Ice is nice. But not on your windshield.
As I type this, the first storm of the season is barreling up the East Coast. It’s November and no, I don’t feel prepared for winter. Not mentally prepared and not physically prepared. Still, when I head out tomorrow to run my errands, I’ll need to scrap the snow and ice from the vehicles before I go anywhere. Luckily, living my entire life with cold and snowy winters means I know a thing or two about that.
Here are my best tried and true hacks for making short work of windshield ice this winter. After all, you won’t want to be outside any longer than necessary when the wind chill is in the teens. Or worse.
1. Park Facing East
The morning sun (if you are lucky enough to get morning sun) will get the job started for you. If it’s a lovely sunny morning, Mother Nature will start to melt the snow and ice even before you have to head out.

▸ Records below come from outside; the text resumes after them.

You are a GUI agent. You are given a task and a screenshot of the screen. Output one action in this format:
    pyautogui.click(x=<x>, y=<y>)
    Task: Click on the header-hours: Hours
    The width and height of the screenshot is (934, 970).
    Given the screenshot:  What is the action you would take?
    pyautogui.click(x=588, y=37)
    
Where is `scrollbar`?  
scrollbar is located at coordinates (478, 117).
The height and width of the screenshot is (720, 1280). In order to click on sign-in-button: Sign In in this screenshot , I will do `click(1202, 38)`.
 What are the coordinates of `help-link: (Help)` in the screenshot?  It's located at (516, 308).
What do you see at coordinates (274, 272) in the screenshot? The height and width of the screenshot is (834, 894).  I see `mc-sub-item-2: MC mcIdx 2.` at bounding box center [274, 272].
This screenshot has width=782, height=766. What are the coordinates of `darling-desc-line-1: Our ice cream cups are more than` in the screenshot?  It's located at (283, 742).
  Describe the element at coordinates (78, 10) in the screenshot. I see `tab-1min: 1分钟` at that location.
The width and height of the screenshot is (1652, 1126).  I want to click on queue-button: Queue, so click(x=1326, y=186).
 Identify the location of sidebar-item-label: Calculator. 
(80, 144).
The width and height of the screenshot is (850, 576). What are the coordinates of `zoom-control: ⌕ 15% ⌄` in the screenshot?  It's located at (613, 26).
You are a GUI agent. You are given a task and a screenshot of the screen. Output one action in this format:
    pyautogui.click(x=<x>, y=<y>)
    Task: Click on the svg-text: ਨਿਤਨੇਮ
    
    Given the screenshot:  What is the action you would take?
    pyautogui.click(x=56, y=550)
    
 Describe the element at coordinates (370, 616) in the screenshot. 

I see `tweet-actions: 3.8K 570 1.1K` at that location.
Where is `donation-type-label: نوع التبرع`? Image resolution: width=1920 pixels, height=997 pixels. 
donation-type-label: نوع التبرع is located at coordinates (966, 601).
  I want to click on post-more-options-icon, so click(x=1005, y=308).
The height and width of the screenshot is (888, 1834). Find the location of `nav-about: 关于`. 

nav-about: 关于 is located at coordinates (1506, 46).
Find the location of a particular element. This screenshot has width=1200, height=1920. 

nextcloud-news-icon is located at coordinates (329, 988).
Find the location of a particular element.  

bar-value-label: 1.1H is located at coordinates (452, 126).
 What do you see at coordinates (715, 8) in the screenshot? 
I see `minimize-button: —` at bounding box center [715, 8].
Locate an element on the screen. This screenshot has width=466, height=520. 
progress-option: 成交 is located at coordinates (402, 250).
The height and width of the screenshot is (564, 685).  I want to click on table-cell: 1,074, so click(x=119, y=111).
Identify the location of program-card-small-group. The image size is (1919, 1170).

2. Have the Proper Tools Available
Those of us who live in snowy climates pretty much always carry a snow scraper in the car. But two years ago, I got caught short. We had bought a new-to-us truck that summer. It didn’t occur to me to stow the scraper in the truck when we brought it home that sultry July day. So I was woefully unprepared when that first snow hit. I was forced to improvise. I used the best tool at hand: a credit card. Yes, my hand was a little cramped by the time I had the windshield clear, but it worked. I might one day again find myself without a snow scraper, but I can’t imagine ever finding myself without a credit card!
3. Make a DIY De-Icer
There are two well-known DIY ice fighters.
The first is a solution of one part water and two parts rubbing alcohol. Pour it into a spray bottle and spray the solution onto to an iced-over or fogged up windshield. Voila! Fog and ice disappear. Really.
The other DIY windshield ice hack uses white vinegar–one part water and three parts vinegar. Spray it on to get rid of the ice and fog. Even better, spray it on the night before and the vinegar solution will help prevent the ice and fog from forming in the first place. Spray the windshield wipers with the solution as well to prevent icy build up on them.
4. Bring an Extra Pair of Socks
No, these aren’t for you in the event the car dies and you have to walk miles in the cold to get help. Although they can be used for that too! These socks are for the wiper blades.
My wiper blades take a beating every winter. It’s my fault. I tend to start the car and immediately turn on the wipers, in the vain hope they will clear the windshield so I won’t have to. It rarely works. This sock/windshield trick will protect the blades. It works like this:
Pull the blades up from the windshield, just like you do when you wash the windshield. Slip a pair of old socks over the blades and leave them standing up for the night. It will make it easier to clean the ice and fog in the morning and it will prolong the life of your wiper blades. You can even spray the socks with the vinegar solution to keep the snow and ice from forming on them.
Now, you’re ready to deal with your car in the morning. Until then, settle in with a hot cocoa and enjoy the falling snow – while it’s still pristine and peaceful!